Writers block is a hard, hard thing. I've had over a month of it. It sucks. I used to love creating plot lines, stories and DM'ing scenarios; but lately it has been really hard just to want to get online to play with people. I feel like my ideas are lame, lacking and are lack-luster making them uninteresting. I moved from one game to a new one because of some OoC problems, and a break from what I feel was unfair and rude conduct paired with real life problems.
I lost alot of 'friends' in that process because I couldn't keep up with the demands they wanted in the guild I was an officer in...which doesnt really make them friends since they've not spoken to me upon leaving their officer staff. It's a bad feeling and I haven't been able to really get rid of the feeling that has settled on my shoulders. The last conversation basically laid blame on me for leaving, that I had issues with members and that my friendship was lost to these individuals. Which, wasnt the issue, at all. Even after going and explaining my -personal- issues it was still like I had a problem with the guild, the guild leader, and not that my rl problems were not to blame for my feelings. I was immediatly ostracized from those I had played with for -years-. It wasnt just casual gaming, or been around for a few weeks. I had been friends with them, met them in real life and had a 'frindship' with them, only to feel it necessary to leave for my own reasons and be ignored or just no longer part of this social group.I didnt do anything wrong, but it was made out that I had and it certainly has stuck. You are part of the guild or you're not, is the basic premise.

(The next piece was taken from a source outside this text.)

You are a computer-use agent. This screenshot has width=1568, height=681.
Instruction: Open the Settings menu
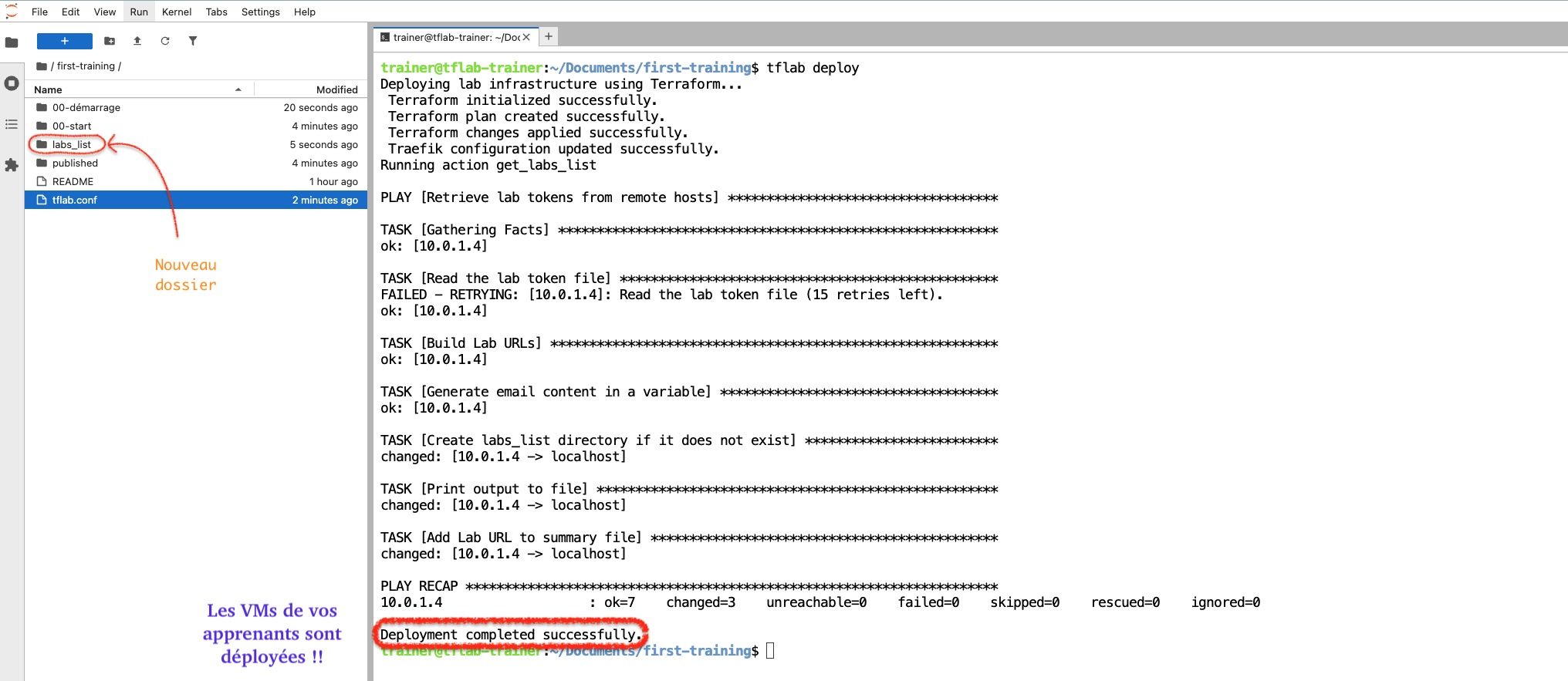[x=260, y=12]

I feel self-conscious, guilt trippy asking for rp and posts, and like Im not really doing anyone justice when I return responses or try to set up scenarios. I'm having doubts on what scenarios to create for my characters stories and backgrounds. I hate to ask if something is okay, or bothersome when I want responses or feedback. Ive deleted a few of my IC posts thinking they wernt suitable or good. BLEGH. It's been a battle to try and get myself back into a chipper state to do things. It's made writting hard, and its something I have an adoration for, and it hurts to not be able to do it. I usually don't do OoC vomits like this, and Im sorry, but I feel terrible venting it on individuals because its not their fault, I don't want it feel like it's their fault at all. I just need to get it off my chest because I just want to start writting stories again, giving good posts and responses. I JUST WANT TO GIVE GOOD RP, and stop feeling inadequate and small. I want to give responses and interactions that make people excited to interact with my characters again. Or just excited that I'm around. Its partially my fault and I gotta get over my slump.